When applying the TAILORx cut-offs, this stepwise increase in LRR rates remained consistent [RS < 11: 1.2%, vs. RS 11–25: 1.8%, vs. RS > 25: 2.9% (P < 0.001, χ2)] and increased again when applying dichotomous cut-offs [RS < 11: 1.2% vs. RS ≥ 11: 2.0% (P = 0.016, †), RS < 25: 1.7% vs. RS ≥ 25: 2.9% (P < 0.001, †)]. In our NMA, the relative risk of LRR was similar for RS < 11 versus RS 11–25, however was 2.41 times more likely in those with RS > 30. Furthermore, those with lower RS were significantly less likely to experience LRR at meta-analysis (RS < 11: RR 0.61, RS < 25: RR 0.61). However, caution must be taken when interpreting these results. The inclusion of data from the prospective TAILORx trial represents a large proportion of the patients evaluated using TAILORx cut-offs (69.3%, 9719/14,035), which inevitably heavily influences LRR outcomes for this cohort [8]. While these data from Sparano et al. may be considered to ‘skew’ results and analyses, we must acknowledge the inherent value of this data; TAILORx was a prospective, multicenter trial of randomized design, indicating reliable evidence which accurately indicates the risks of LRR for these patients. Therefore, relying on this study to provide ‘real-world’ risk of LRR by RS category is justifiable, particularly when the capabilities of RS in predicting LRR in early-stage ER+/HER2− breast cancer is likely being underestimated (and subsequently underutilized) in establishing LRR in high-risk cases.

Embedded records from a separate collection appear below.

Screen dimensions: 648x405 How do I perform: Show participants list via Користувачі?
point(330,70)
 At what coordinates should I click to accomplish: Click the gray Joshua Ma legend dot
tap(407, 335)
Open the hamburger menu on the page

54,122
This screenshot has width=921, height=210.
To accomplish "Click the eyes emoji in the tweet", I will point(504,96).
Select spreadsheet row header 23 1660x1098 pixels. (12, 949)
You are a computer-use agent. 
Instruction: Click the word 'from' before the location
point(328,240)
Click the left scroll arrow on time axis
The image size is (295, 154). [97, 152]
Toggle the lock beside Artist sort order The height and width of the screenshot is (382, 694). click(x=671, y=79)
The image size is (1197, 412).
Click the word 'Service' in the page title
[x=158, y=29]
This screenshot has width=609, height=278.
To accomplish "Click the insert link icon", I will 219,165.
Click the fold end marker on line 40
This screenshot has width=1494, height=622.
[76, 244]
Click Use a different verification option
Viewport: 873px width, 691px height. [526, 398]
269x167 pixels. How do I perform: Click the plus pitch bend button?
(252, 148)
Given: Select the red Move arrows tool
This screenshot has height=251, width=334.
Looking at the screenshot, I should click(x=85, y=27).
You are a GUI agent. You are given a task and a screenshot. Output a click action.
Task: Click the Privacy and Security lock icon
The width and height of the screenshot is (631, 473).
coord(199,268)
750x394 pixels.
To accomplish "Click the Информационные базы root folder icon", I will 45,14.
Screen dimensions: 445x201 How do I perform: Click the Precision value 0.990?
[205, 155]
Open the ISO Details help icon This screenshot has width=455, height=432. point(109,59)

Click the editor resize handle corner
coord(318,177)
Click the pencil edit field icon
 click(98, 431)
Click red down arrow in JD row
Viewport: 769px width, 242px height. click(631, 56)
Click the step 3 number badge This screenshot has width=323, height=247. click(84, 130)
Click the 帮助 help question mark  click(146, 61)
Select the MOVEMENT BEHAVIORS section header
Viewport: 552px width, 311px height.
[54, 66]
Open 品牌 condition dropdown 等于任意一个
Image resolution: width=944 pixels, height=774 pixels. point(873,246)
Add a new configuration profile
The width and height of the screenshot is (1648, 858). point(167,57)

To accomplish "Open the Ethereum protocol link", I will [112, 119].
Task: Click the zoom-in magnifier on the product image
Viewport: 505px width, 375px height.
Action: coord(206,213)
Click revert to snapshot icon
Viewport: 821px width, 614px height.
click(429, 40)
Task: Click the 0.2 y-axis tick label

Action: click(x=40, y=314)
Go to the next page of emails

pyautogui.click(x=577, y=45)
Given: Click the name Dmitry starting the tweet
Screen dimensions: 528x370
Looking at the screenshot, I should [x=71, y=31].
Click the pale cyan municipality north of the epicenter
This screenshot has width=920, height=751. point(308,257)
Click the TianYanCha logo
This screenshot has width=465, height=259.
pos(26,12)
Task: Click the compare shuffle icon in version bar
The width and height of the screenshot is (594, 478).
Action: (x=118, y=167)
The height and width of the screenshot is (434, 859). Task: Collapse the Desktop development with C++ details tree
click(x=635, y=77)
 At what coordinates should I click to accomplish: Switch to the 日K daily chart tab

The current NMA outlines the risk of LRR based on results of the 21-gene expression assay in ER+/HER2− disease. As outlined by Goldhirsch et al. at the 2013 St. Gallen International Expert Consensus [32], genomic substratification classifies high-risk ER+/HER2− cases (such as those with RS > 30: RR 3.45 and RS > 25: 2.41) replicate the more aggressive luminal B molecular subtype. In their meta-analysis of over 12,000 patients, Lowery et al. outlined the importance of steroid hormone receptor and HER2 status in establishing the risk of LRR, with those with ER+/HER2− cancers being considered to have a lower relative risk of LRR compared to triple-negative (OR: 0.38) and HER2-positive (OR: 0.34) molecular phenotypes [33]. However, this analysis failed to establish the LRR rates for luminal A and B diseases independently. In their later systematic review, McGuire et al. established there is reduced risk of LRR among patient with luminal A disease compared to all other molecular subtypes [34]. Interestingly, McGuire et al. observed a LRR rate of 1.7% for patients with luminal A disease after 53-month follow-up, with LRR rates of 3.3% in those with luminal B disease (albeit limited in that they included HER2+cancers). These results are similar to the observed 2.8% of patients experiencing LRR (590/21,037) after 66.4-month follow-up in the current study, with LRR rates of 1.7% for RS < 25 and 2.9% for RS ≥ 25 (P < 0.001, †). While these previous studies evaluated LRR risk by receptor status, this NMA has the advantage of solely quantifying LRR risk using the 21-gene expression assay in ER+/HER2− disease, highlighting the value of genomic testing in estimating LRR rates in this subgroup of breast carcinoma.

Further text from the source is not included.